* _Work to complete_: Set down, exactly as they stand, the lines from the one containing "At what coordinates" through the last line of the records below, leaving every picture out.

━━ Data to use

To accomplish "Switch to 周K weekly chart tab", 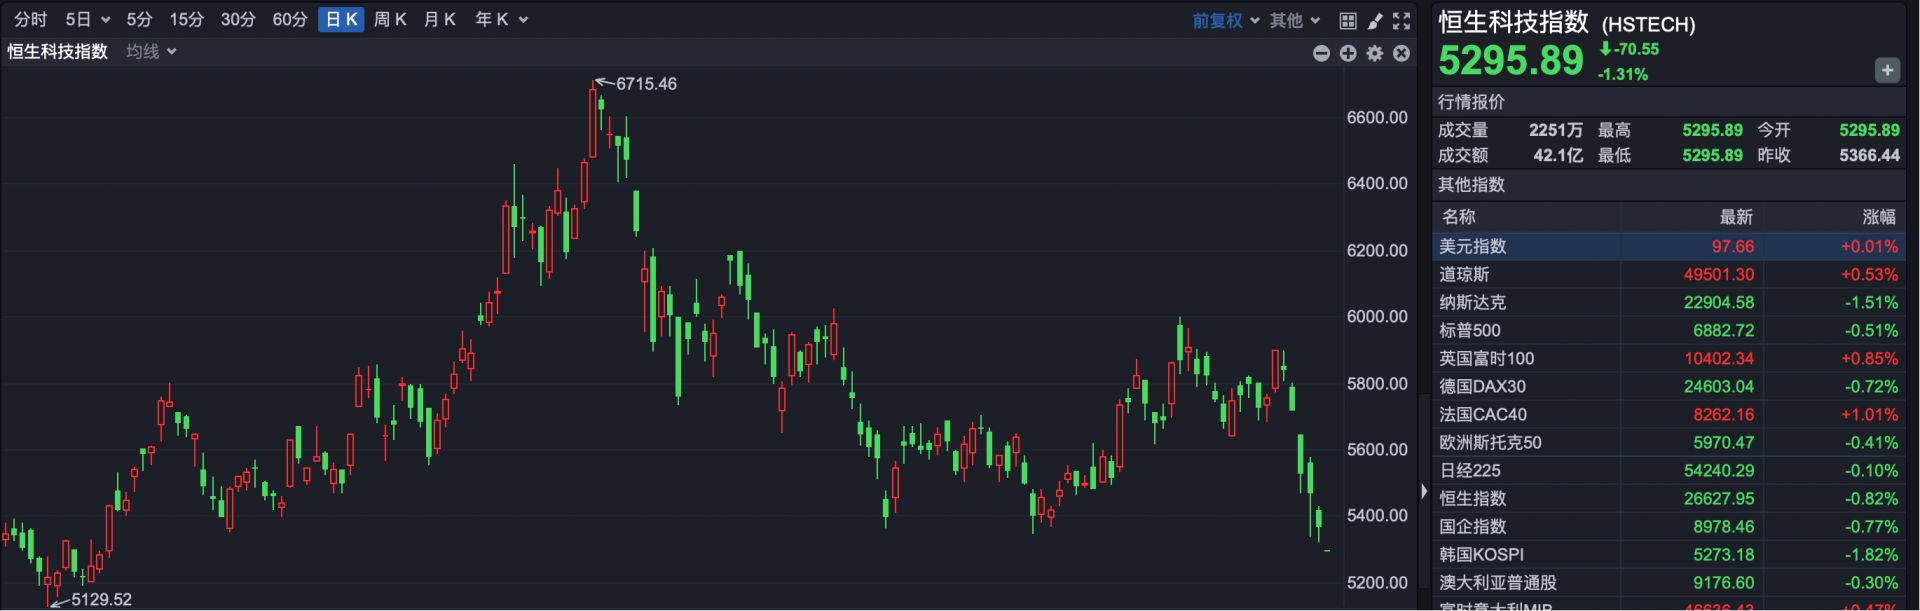I will point(389,20).
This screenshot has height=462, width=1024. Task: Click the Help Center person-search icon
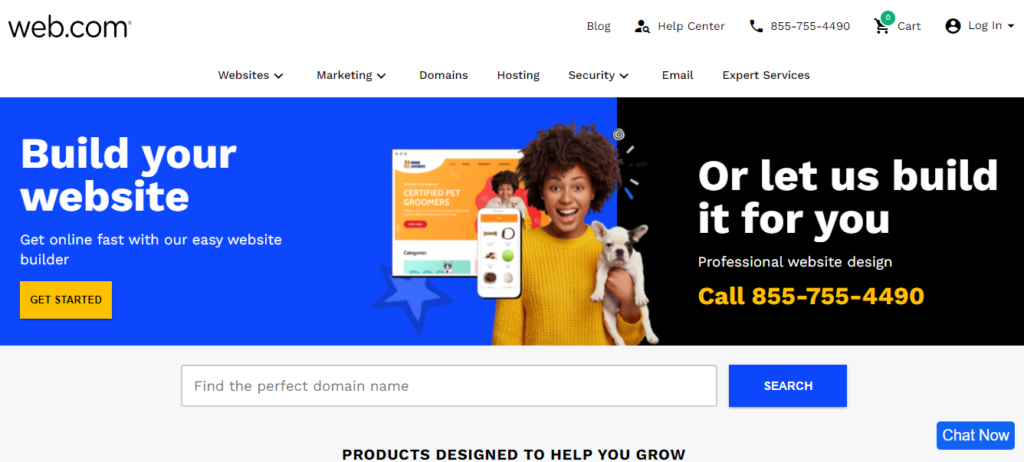(x=642, y=26)
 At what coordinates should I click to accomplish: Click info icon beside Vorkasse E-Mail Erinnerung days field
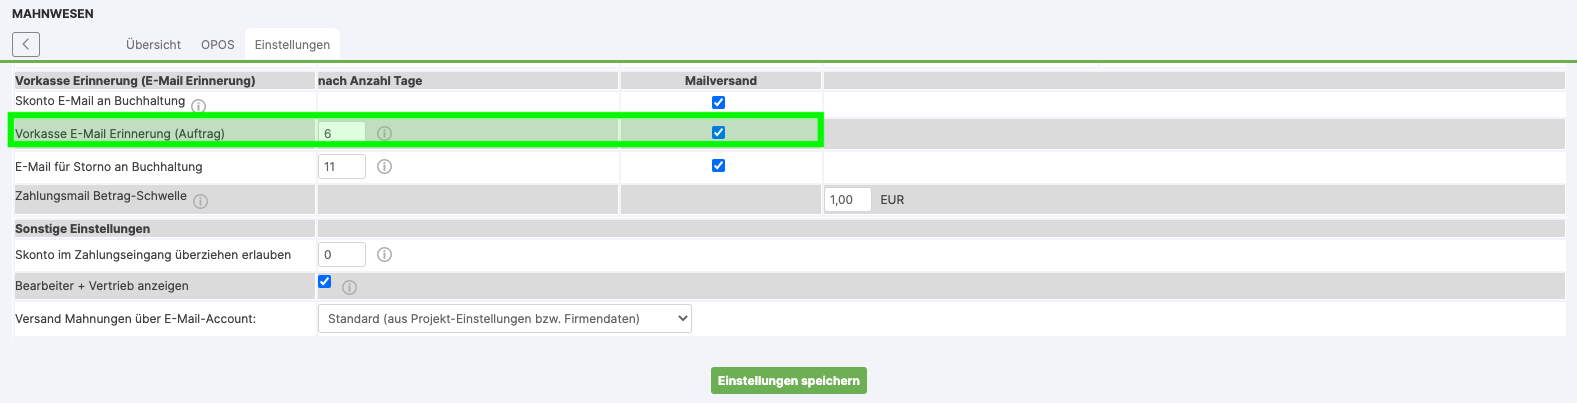coord(384,133)
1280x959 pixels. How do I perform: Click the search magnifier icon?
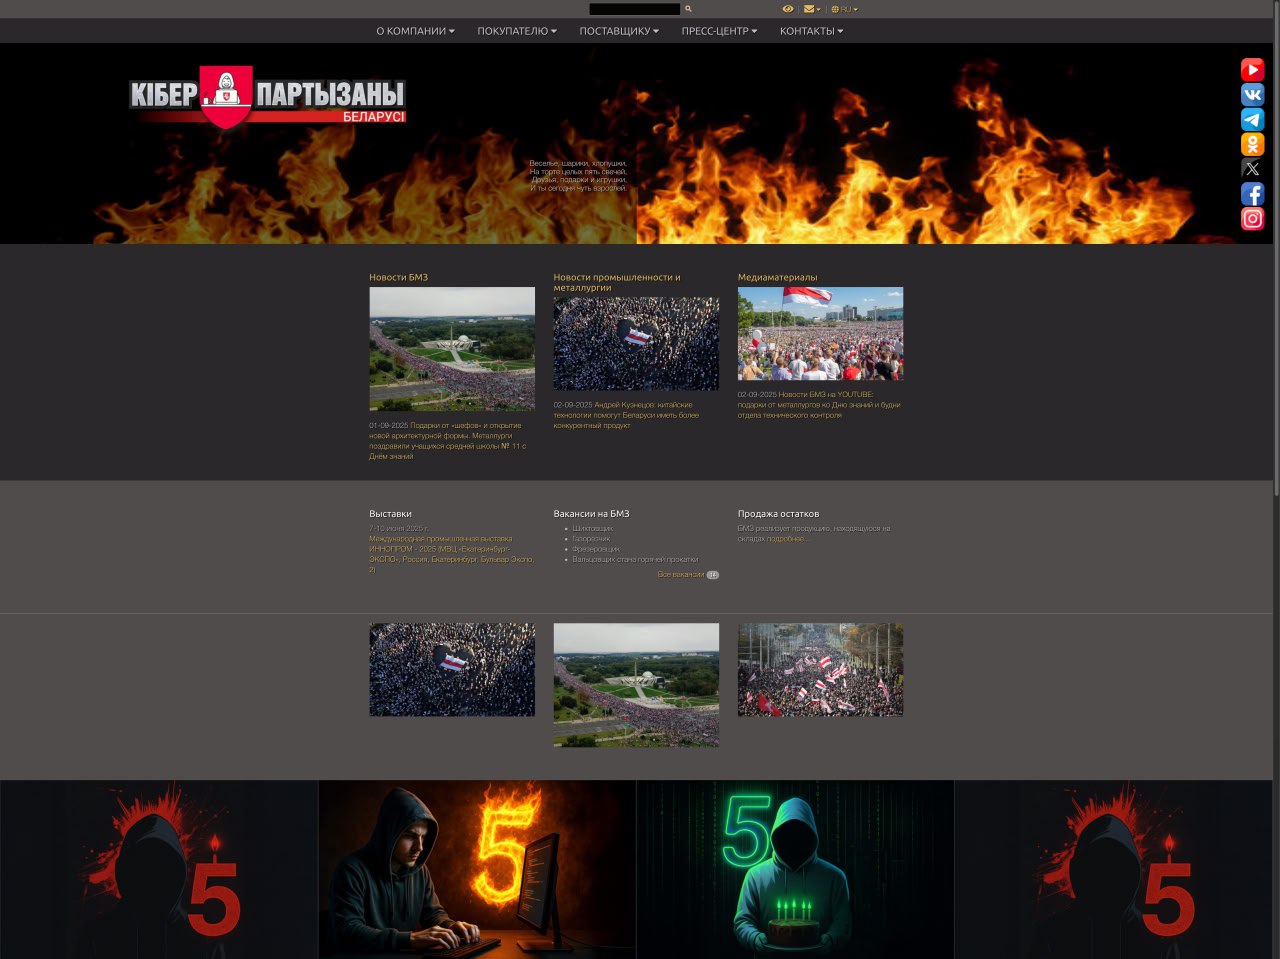[x=688, y=9]
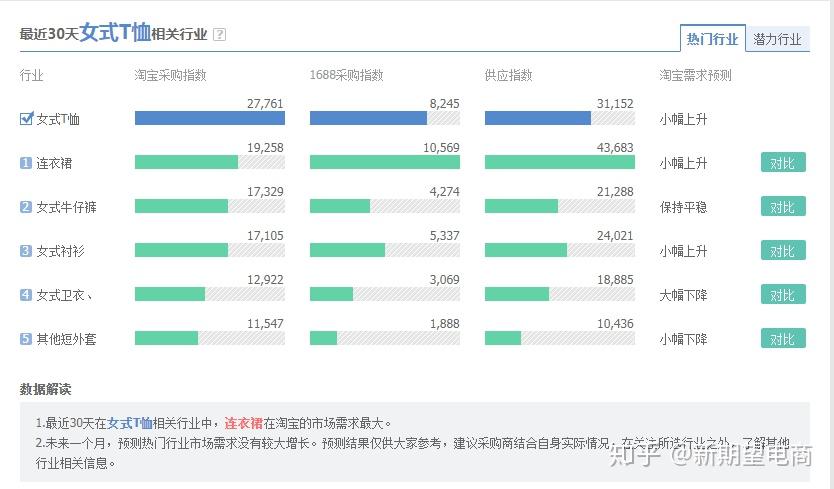Compare 女式衬衫 using its 对比 button
The height and width of the screenshot is (489, 834).
pos(783,251)
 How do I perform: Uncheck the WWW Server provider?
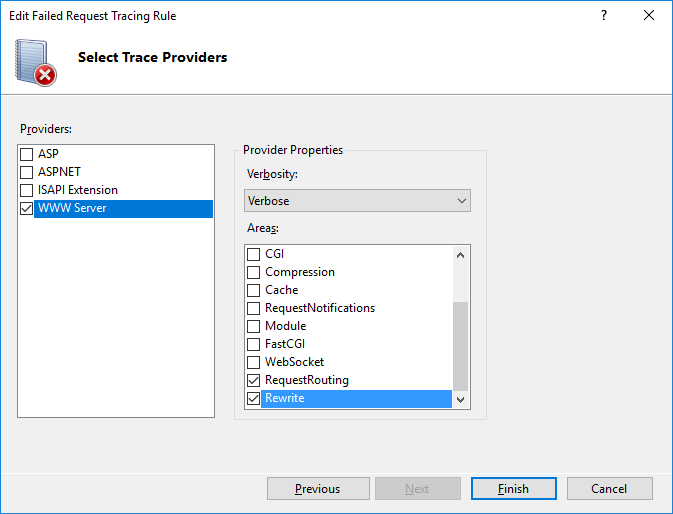pyautogui.click(x=27, y=209)
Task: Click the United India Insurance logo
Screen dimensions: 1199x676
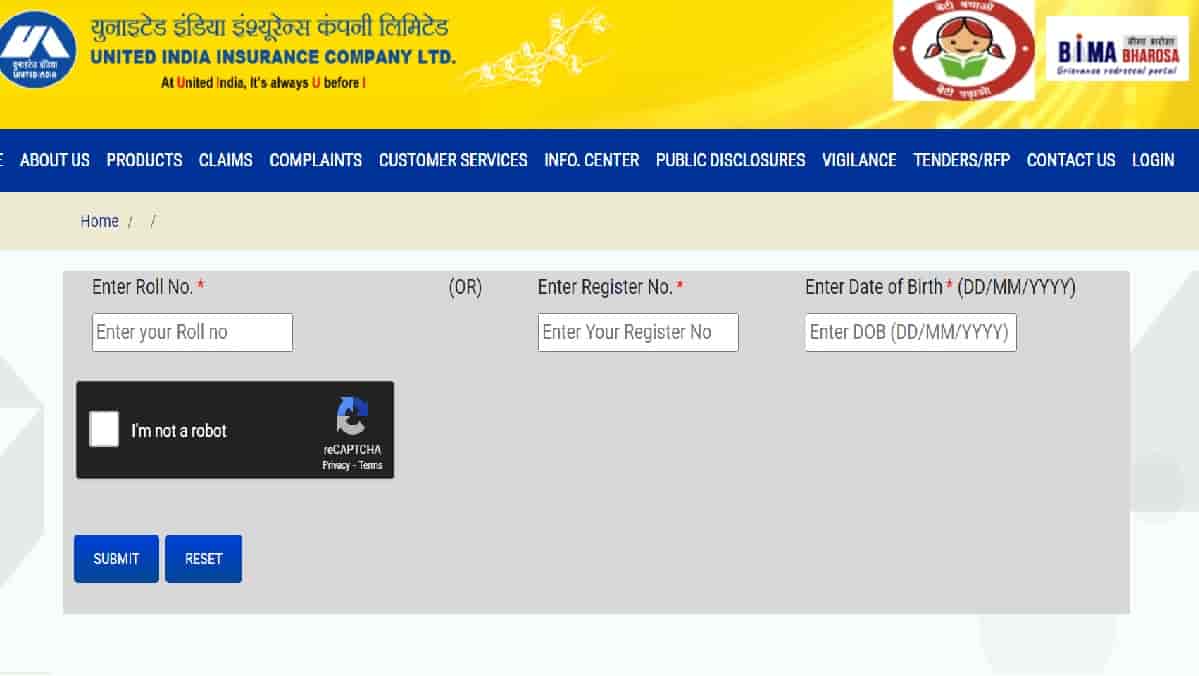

━━━━

* _Output below_:
 At what coordinates should I click to accomplish: Click info icon beside Vorkasse E-Mail Erinnerung days field
coord(384,133)
1280x959 pixels. How do I perform: Click the search magnifier icon?
[x=688, y=9]
Compare 女式衬衫 using its 对比 button
The height and width of the screenshot is (489, 834).
pos(783,251)
 How do I perform: Uncheck the WWW Server provider?
pyautogui.click(x=27, y=209)
Task: Click the United India Insurance logo
Screen dimensions: 1199x676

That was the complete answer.